Скорее это – поэтическая речь, экстатический речитатив. В «Анабазисе» под его цветными покрывалами нащупывается даже сюжет – история о странствиях завоевателя, продолжающего всегда двигаться вперед, к новому городу. Так и Сен-Жон Перс подходит к границам европейской поэзии, неожиданным образом обнаруживая новый потенциал для развития в ритмической прозе. У него нашлись союзники – на русский язык эту книгу перевел Георгий Иванов, на английский – Т. С. Элиот.

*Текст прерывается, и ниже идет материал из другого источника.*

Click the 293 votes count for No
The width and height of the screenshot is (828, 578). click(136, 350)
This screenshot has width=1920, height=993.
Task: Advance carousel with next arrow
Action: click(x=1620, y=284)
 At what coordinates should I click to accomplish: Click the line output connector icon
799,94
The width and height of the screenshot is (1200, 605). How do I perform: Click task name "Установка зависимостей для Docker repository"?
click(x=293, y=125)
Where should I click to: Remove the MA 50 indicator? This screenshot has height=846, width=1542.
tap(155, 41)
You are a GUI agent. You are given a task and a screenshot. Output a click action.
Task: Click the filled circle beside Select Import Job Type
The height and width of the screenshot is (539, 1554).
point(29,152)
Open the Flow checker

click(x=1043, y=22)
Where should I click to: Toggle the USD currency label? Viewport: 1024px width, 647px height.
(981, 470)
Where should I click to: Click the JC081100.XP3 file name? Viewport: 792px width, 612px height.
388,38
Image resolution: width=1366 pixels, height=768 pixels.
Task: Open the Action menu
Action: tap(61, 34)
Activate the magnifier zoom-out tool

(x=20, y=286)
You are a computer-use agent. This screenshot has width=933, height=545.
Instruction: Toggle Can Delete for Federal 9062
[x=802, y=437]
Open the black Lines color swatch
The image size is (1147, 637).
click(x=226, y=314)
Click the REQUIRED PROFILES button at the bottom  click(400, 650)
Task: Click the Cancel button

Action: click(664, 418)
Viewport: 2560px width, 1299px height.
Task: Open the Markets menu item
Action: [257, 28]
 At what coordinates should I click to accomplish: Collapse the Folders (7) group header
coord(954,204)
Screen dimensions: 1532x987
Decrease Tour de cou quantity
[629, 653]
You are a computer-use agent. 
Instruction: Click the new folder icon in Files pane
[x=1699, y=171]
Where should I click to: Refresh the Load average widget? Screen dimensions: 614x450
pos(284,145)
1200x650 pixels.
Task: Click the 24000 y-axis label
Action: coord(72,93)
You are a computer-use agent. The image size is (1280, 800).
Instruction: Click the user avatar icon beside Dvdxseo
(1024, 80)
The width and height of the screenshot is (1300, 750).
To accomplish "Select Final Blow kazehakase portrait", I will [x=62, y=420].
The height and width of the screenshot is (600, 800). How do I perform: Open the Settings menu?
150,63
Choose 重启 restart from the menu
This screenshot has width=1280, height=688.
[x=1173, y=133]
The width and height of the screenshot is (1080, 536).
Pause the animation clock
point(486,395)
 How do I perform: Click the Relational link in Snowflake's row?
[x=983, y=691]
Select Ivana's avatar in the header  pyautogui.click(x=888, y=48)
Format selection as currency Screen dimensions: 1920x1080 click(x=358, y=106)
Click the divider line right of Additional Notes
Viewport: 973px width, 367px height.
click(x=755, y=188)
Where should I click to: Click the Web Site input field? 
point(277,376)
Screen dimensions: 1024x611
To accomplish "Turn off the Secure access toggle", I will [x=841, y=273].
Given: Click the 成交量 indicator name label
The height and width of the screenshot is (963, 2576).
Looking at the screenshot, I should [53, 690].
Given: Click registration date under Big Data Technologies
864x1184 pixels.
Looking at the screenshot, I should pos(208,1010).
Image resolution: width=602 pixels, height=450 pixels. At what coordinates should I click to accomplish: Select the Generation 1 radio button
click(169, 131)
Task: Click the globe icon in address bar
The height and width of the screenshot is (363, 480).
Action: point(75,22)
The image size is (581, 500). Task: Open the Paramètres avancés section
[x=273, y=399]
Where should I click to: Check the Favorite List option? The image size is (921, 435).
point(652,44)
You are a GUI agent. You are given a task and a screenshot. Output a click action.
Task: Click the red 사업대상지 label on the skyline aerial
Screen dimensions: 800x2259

Сергей Есенин «Стихи (1920-1924)»
Символисты Блок и Белый, чтобы быть поближе к простому народу, пытались писать грубые, ядреные стихи: «Красною струею прыснул Красный крови ток. Ножик хряснул, ножик свистнул В грудь, в живот и в бок». Стихи эти оставались все-таки текстами культурных, образованных людей: Бунин утверждал, что ни один деревенский Ванька не назовет фонарик «елекстрическим», как Блок в «Двенадцати». Мечты поэтов-символистов смог воплотить Есенин: сжигающий себя пророк деревни, гуру из Бобруйска, рязанский теург. Стихи начала 1920-х – лучшие тексты Есенина: любой из читателей наверняка вспомнит или «Не жалею, не зову, не плачу» или «Я вернусь, когда раскинет ветви По-весеннему наш белый сад».